American Airlines parent AMR Corp. said a "very difficult revenue environment" drove a second-quarter net loss of $390 million, narrowed 73.3% from a $1.45 billion deficit in the year-ago period when heavy noncash impairment charges dragged down the bottom line.

But the loss actually was widened from a $298 million deficit last year absent special charges.
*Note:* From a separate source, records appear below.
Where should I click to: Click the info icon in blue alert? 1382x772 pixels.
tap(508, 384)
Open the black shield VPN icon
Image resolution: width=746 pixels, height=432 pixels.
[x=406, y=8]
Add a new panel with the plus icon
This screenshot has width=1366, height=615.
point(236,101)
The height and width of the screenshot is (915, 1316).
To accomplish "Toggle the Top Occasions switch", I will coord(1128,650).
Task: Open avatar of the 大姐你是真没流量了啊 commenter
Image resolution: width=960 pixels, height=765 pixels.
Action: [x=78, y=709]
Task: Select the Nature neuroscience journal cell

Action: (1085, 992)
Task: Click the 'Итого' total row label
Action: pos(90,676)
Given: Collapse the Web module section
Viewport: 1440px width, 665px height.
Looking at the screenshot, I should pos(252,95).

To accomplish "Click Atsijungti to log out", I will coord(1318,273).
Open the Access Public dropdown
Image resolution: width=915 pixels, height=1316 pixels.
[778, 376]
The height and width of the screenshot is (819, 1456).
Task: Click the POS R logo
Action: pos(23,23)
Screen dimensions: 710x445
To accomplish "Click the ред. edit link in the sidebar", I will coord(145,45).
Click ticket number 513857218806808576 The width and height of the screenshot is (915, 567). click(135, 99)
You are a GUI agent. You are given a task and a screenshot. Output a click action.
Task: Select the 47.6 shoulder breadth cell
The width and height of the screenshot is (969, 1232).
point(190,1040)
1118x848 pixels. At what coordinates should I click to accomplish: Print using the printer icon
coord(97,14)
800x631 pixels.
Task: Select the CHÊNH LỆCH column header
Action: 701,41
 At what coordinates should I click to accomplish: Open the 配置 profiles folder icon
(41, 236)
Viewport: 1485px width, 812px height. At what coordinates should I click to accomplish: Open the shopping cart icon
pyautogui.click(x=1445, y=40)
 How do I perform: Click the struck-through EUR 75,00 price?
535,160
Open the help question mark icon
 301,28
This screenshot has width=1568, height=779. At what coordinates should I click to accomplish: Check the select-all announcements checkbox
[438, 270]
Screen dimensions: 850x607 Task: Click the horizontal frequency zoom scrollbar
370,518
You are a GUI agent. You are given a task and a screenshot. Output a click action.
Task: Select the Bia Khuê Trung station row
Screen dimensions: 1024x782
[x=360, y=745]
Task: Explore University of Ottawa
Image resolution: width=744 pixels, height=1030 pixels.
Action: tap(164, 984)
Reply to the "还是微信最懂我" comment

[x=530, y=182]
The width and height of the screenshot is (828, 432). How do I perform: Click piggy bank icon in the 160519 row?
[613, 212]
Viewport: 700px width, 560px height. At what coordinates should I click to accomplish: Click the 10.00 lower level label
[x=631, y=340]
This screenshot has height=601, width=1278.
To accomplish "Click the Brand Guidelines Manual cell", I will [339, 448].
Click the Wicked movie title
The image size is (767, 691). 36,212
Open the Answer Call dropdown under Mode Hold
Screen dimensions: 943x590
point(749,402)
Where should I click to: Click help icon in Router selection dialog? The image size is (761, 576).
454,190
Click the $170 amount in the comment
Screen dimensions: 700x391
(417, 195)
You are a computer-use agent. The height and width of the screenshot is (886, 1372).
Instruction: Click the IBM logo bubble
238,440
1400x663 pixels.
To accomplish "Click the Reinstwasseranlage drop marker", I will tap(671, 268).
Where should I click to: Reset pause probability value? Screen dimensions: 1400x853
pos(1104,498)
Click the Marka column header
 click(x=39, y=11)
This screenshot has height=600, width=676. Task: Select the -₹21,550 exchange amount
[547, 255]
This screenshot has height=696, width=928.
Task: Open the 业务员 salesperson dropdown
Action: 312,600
The quarter was "obviously disappointing," Chairman and CEO Gerard Arpey said. "We've got to continue to anticipate a tough environment."

Executive VP-Finance and Planning and CFO Tom Horton told analysts and reporters that "there is great uncertainty on many fronts," noting that consolidated passenger revenue declined 23% year-over-year in the period as AA was hit by a particularly "sharp" drop in international revenue. Transatlantic, Latin American and transpacific operations "all saw unit revenue declines of over 20%," Horton said. "The international environment in general. . .has seen a more significant downdraft in revenue than has the domestic industry." He estimated that swine flu-related revenue losses totaled $50-$80 million in the quarter.

AA announced last month that second-half 2009 mainline domestic capacity will be 7.5% lower year-over-year, 1 point below prior guidance, while international capacity will be down 5.5%, 3.5 points lower than previously planned (ATWOnline, June 12). Those cuts may not be sufficient, Arpey cautioned yesterday. "We continue to look at capacity. . .in terms of whether we've done enough. It remains to be seen whether we've done enough."

The carrier is continuing with an aggressive narrowbody fleet modernization, taking delivery of 84 737NGs by the end of 2011 to replace MD-80s, saying the 35% lower per-seat fuel burn rate of the newer planes is urgently needed with fuel prices starting to rise again following last year's steep fall. "We're not assuming that fuel price concerns are behind us," Arpey said. Horton added that AA has secured "financing that we expect will cover all" 84 737NGs.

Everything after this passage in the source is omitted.